→ **Your assignment**:
Output the entries below without any alteration.

Stored items:
====

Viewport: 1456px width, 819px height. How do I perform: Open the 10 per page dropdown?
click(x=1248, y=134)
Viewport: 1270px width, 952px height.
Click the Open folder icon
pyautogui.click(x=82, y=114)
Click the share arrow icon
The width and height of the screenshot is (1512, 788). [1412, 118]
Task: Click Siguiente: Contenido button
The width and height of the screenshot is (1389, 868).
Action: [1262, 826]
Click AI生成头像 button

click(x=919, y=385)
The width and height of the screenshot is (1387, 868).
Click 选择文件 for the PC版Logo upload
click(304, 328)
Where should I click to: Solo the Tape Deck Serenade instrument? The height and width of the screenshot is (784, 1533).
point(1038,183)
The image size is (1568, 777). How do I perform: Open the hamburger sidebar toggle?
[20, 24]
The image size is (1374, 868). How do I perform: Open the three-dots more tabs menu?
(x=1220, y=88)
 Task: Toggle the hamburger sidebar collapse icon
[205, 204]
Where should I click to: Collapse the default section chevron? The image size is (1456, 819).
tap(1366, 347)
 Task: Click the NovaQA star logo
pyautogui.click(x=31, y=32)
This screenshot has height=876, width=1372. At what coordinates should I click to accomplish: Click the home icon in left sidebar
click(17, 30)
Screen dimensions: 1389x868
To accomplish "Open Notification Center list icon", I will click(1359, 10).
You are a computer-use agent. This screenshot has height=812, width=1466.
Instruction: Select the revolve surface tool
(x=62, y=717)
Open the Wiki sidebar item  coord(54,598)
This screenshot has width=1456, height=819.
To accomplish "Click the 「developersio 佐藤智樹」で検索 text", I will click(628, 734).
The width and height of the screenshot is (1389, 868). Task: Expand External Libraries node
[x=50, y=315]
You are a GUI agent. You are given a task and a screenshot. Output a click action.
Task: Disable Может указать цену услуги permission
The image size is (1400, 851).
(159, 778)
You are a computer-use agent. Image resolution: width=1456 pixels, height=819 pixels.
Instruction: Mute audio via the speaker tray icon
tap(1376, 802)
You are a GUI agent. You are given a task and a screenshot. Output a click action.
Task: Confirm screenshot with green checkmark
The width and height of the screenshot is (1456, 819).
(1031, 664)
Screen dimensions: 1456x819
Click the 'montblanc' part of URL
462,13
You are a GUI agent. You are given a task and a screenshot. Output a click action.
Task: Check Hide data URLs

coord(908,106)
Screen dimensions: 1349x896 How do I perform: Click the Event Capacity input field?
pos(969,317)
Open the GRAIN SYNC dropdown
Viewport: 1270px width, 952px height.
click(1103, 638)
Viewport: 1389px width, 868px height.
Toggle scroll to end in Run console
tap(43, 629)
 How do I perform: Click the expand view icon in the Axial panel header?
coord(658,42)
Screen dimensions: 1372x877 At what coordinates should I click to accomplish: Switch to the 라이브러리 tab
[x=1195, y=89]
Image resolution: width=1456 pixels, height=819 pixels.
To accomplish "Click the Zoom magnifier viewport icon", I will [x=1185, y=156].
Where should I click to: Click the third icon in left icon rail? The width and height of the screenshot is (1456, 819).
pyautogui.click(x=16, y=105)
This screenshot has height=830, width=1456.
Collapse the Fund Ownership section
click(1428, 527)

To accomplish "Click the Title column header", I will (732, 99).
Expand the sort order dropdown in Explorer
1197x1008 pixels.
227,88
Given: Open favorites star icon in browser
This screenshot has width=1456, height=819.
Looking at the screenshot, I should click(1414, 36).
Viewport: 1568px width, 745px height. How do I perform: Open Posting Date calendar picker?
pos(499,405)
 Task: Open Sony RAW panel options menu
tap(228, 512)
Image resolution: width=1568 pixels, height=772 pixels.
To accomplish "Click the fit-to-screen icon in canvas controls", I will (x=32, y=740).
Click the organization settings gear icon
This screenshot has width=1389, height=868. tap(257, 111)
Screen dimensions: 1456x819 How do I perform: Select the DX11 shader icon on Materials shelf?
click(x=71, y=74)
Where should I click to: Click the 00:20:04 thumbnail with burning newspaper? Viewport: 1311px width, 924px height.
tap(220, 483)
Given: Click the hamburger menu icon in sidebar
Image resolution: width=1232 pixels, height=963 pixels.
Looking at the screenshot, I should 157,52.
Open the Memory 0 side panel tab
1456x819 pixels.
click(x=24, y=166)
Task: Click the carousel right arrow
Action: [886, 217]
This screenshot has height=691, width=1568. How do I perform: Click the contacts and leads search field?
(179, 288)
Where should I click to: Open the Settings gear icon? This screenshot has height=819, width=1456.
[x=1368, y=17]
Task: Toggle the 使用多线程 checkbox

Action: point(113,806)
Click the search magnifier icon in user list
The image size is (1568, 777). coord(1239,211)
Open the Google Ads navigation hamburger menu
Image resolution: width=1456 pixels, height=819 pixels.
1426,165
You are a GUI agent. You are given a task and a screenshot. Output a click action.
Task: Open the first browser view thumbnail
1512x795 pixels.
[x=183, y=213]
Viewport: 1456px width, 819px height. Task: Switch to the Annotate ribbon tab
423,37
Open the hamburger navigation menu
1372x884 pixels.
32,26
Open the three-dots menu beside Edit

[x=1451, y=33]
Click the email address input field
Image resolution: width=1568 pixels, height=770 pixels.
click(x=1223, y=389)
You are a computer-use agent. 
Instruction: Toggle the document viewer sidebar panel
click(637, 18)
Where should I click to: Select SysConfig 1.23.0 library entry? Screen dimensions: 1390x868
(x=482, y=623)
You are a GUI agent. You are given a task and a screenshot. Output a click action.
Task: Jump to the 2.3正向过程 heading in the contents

====

→ **Task output**:
Viewport: 1456px width, 819px height. How do I perform: Open the 10 per page dropdown?
click(x=1248, y=134)
Viewport: 1270px width, 952px height.
Click the Open folder icon
pyautogui.click(x=82, y=114)
Click the share arrow icon
The width and height of the screenshot is (1512, 788). [1412, 118]
Task: Click Siguiente: Contenido button
The width and height of the screenshot is (1389, 868).
Action: [1262, 826]
Click AI生成头像 button

click(x=919, y=385)
The width and height of the screenshot is (1387, 868).
Click 选择文件 for the PC版Logo upload
click(304, 328)
Where should I click to: Solo the Tape Deck Serenade instrument? The height and width of the screenshot is (784, 1533).
point(1038,183)
The image size is (1568, 777). How do I perform: Open the hamburger sidebar toggle?
[20, 24]
The image size is (1374, 868). How do I perform: Open the three-dots more tabs menu?
(x=1220, y=88)
 Task: Toggle the hamburger sidebar collapse icon
[205, 204]
Where should I click to: Collapse the default section chevron? The image size is (1456, 819).
tap(1366, 347)
 Task: Click the NovaQA star logo
pyautogui.click(x=31, y=32)
This screenshot has height=876, width=1372. At what coordinates should I click to accomplish: Click the home icon in left sidebar
click(17, 30)
Screen dimensions: 1389x868
To accomplish "Open Notification Center list icon", I will click(1359, 10).
You are a computer-use agent. This screenshot has height=812, width=1466.
Instruction: Select the revolve surface tool
(x=62, y=717)
Open the Wiki sidebar item  coord(54,598)
This screenshot has width=1456, height=819.
To accomplish "Click the 「developersio 佐藤智樹」で検索 text", I will click(628, 734).
The width and height of the screenshot is (1389, 868). Task: Expand External Libraries node
[x=50, y=315]
You are a GUI agent. You are given a task and a screenshot. Output a click action.
Task: Disable Может указать цену услуги permission
The image size is (1400, 851).
(159, 778)
You are a computer-use agent. Image resolution: width=1456 pixels, height=819 pixels.
Instruction: Mute audio via the speaker tray icon
tap(1376, 802)
You are a GUI agent. You are given a task and a screenshot. Output a click action.
Task: Confirm screenshot with green checkmark
The width and height of the screenshot is (1456, 819).
(1031, 664)
Screen dimensions: 1456x819
Click the 'montblanc' part of URL
462,13
You are a GUI agent. You are given a task and a screenshot. Output a click action.
Task: Check Hide data URLs

coord(908,106)
Screen dimensions: 1349x896 How do I perform: Click the Event Capacity input field?
pos(969,317)
Open the GRAIN SYNC dropdown
Viewport: 1270px width, 952px height.
click(1103, 638)
Viewport: 1389px width, 868px height.
Toggle scroll to end in Run console
tap(43, 629)
 How do I perform: Click the expand view icon in the Axial panel header?
coord(658,42)
Screen dimensions: 1372x877 At what coordinates should I click to accomplish: Switch to the 라이브러리 tab
[x=1195, y=89]
Image resolution: width=1456 pixels, height=819 pixels.
To accomplish "Click the Zoom magnifier viewport icon", I will [x=1185, y=156].
Where should I click to: Click the third icon in left icon rail? The width and height of the screenshot is (1456, 819).
pyautogui.click(x=16, y=105)
This screenshot has height=830, width=1456.
Collapse the Fund Ownership section
click(1428, 527)

To accomplish "Click the Title column header", I will (732, 99).
Expand the sort order dropdown in Explorer
1197x1008 pixels.
227,88
Given: Open favorites star icon in browser
This screenshot has width=1456, height=819.
Looking at the screenshot, I should click(1414, 36).
Viewport: 1568px width, 745px height. How do I perform: Open Posting Date calendar picker?
pos(499,405)
 Task: Open Sony RAW panel options menu
tap(228, 512)
Image resolution: width=1568 pixels, height=772 pixels.
To accomplish "Click the fit-to-screen icon in canvas controls", I will (x=32, y=740).
Click the organization settings gear icon
This screenshot has width=1389, height=868. tap(257, 111)
Screen dimensions: 1456x819 How do I perform: Select the DX11 shader icon on Materials shelf?
click(x=71, y=74)
Where should I click to: Click the 00:20:04 thumbnail with burning newspaper? Viewport: 1311px width, 924px height.
tap(220, 483)
Given: Click the hamburger menu icon in sidebar
Image resolution: width=1232 pixels, height=963 pixels.
Looking at the screenshot, I should 157,52.
Open the Memory 0 side panel tab
1456x819 pixels.
click(x=24, y=166)
Task: Click the carousel right arrow
Action: [886, 217]
This screenshot has height=691, width=1568. How do I perform: Click the contacts and leads search field?
(179, 288)
Where should I click to: Open the Settings gear icon? This screenshot has height=819, width=1456.
[x=1368, y=17]
Task: Toggle the 使用多线程 checkbox

Action: point(113,806)
Click the search magnifier icon in user list
The image size is (1568, 777). coord(1239,211)
Open the Google Ads navigation hamburger menu
Image resolution: width=1456 pixels, height=819 pixels.
1426,165
You are a GUI agent. You are given a task and a screenshot. Output a click action.
Task: Open the first browser view thumbnail
1512x795 pixels.
[x=183, y=213]
Viewport: 1456px width, 819px height. Task: Switch to the Annotate ribbon tab
423,37
Open the hamburger navigation menu
1372x884 pixels.
32,26
Open the three-dots menu beside Edit

[x=1451, y=33]
Click the email address input field
Image resolution: width=1568 pixels, height=770 pixels.
click(x=1223, y=389)
You are a computer-use agent. 
Instruction: Toggle the document viewer sidebar panel
click(637, 18)
Where should I click to: Select SysConfig 1.23.0 library entry? Screen dimensions: 1390x868
(x=482, y=623)
You are a GUI agent. You are given a task and a screenshot. Output a click action.
Task: Jump to the 2.3正向过程 heading in the contents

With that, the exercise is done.